▸ 提示文
##########
言語・文学専攻

博士課程

修士課程の成果を基盤に、言語・文学研究の新しい地平を見出す

専攻主任メッセージ

言葉は文化、歴史、思想を映し出す鏡であり、単なるコミュニケーションの道具にとどまりません。本専攻では、日本語、フランス語、英語という異なる言語を軸に、多角的な視点から文学、言語学、教育、文化論などを深く掘り下げ、新たな知の創造を目指します。オムニバス授業では、各分野の専門家が集い活発な議論を展開、異なる視点に触れ、自身の研究を深めることができます。特定の研究領域を深めながら、同時に幅広い教養を身につけ、多様な問題解決能力を養います。既成概念にとらわれず、常に新しい知識を求める探究心、異なる分野の知識を結びつけ、複雑な問題を分析する能力、自分の考えを明確に表現し、論理的に展開する能力といったスキルが求められます。言葉の奥深くに隠された秘密を解き明かし、新たな知の扉を開きましょう。

    本専攻の特色

    1. 特定の研究領域を選び、主体的かつ専門的に研究する「専門科目」と、学際的な研究を推し進めるための「関連科目」を設置しています。
    2. オムニバス授業では、異なる分野の専門家と議論を深め、新たな視点から世界を見つめることができます。
##########
▸ 設問 A
下に並ぶ記録をすべて、一字も変えずに抜き出せ。画像は含めないこと。
提示文と記録は互いに関係がない。
##########
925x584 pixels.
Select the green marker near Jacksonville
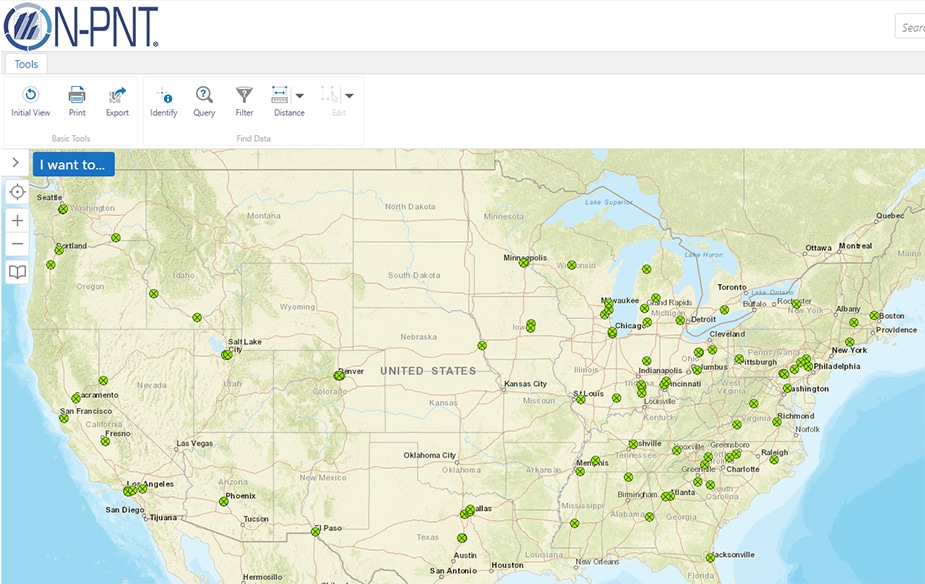pos(710,557)
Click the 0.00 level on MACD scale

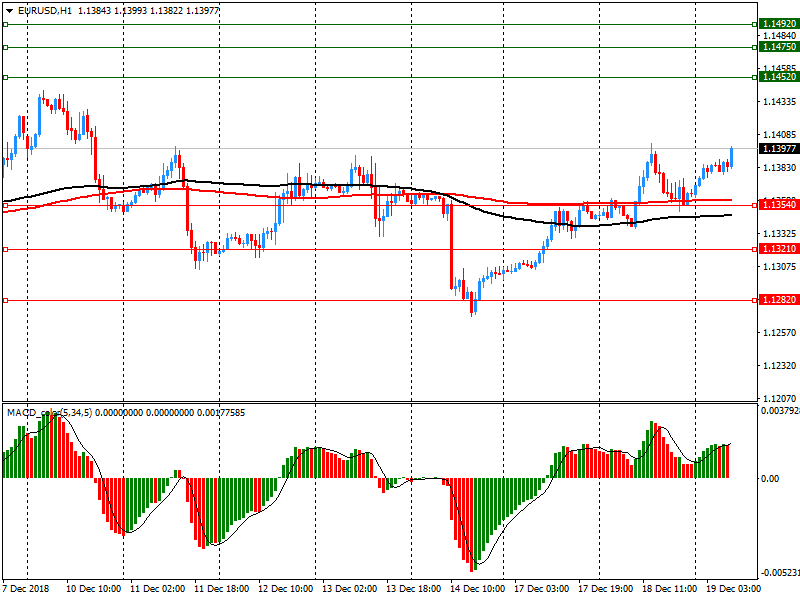[x=771, y=479]
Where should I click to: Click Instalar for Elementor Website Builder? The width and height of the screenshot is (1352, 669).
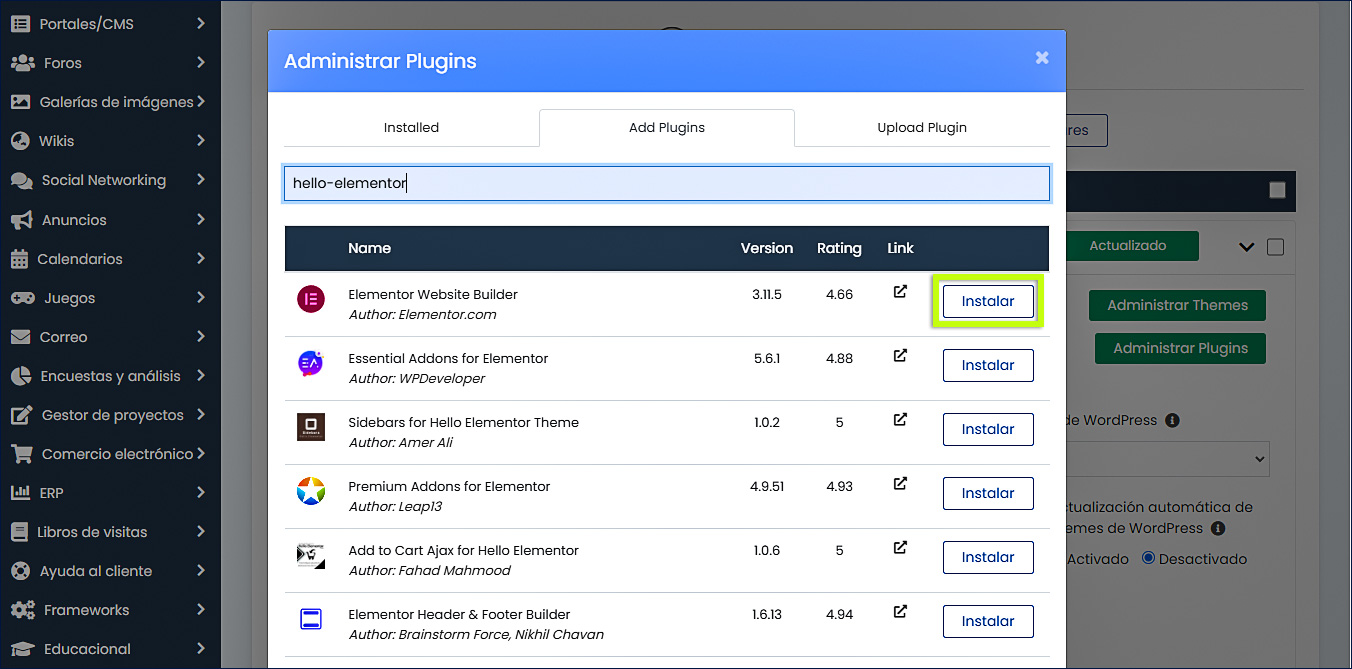tap(988, 300)
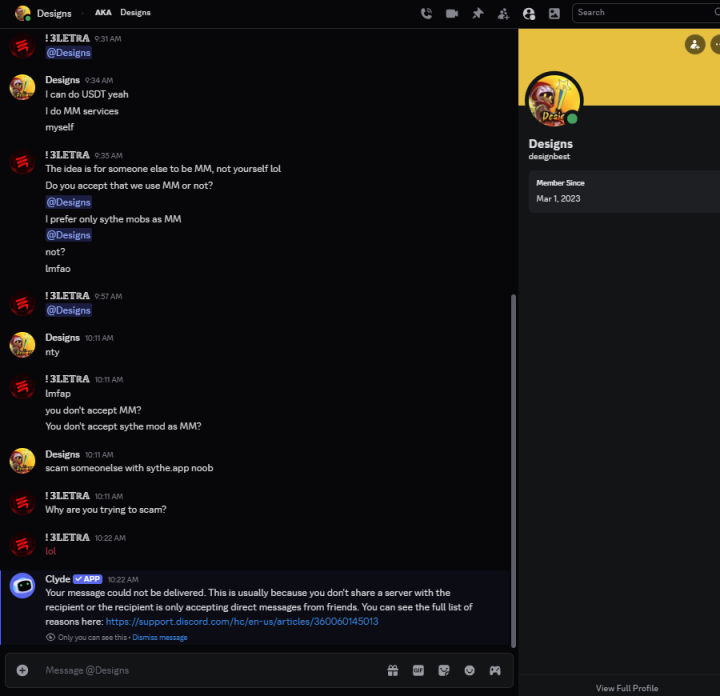Open the GIF picker
The height and width of the screenshot is (696, 720).
point(418,670)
##########
▸ 設問 B
言語・文学専攻の紹介文によると、本専攻が軸とする三つの言語は何か。

▸ 解答全文 A
925x584 pixels.
Select the green marker near Jacksonville
pos(710,557)
Click the 0.00 level on MACD scale

[x=771, y=479]
Where should I click to: Click Instalar for Elementor Website Builder? The width and height of the screenshot is (1352, 669).
tap(988, 300)
Open the GIF picker
The height and width of the screenshot is (696, 720).
point(418,670)

▸ 解答全文 B
日本語、フランス語、英語。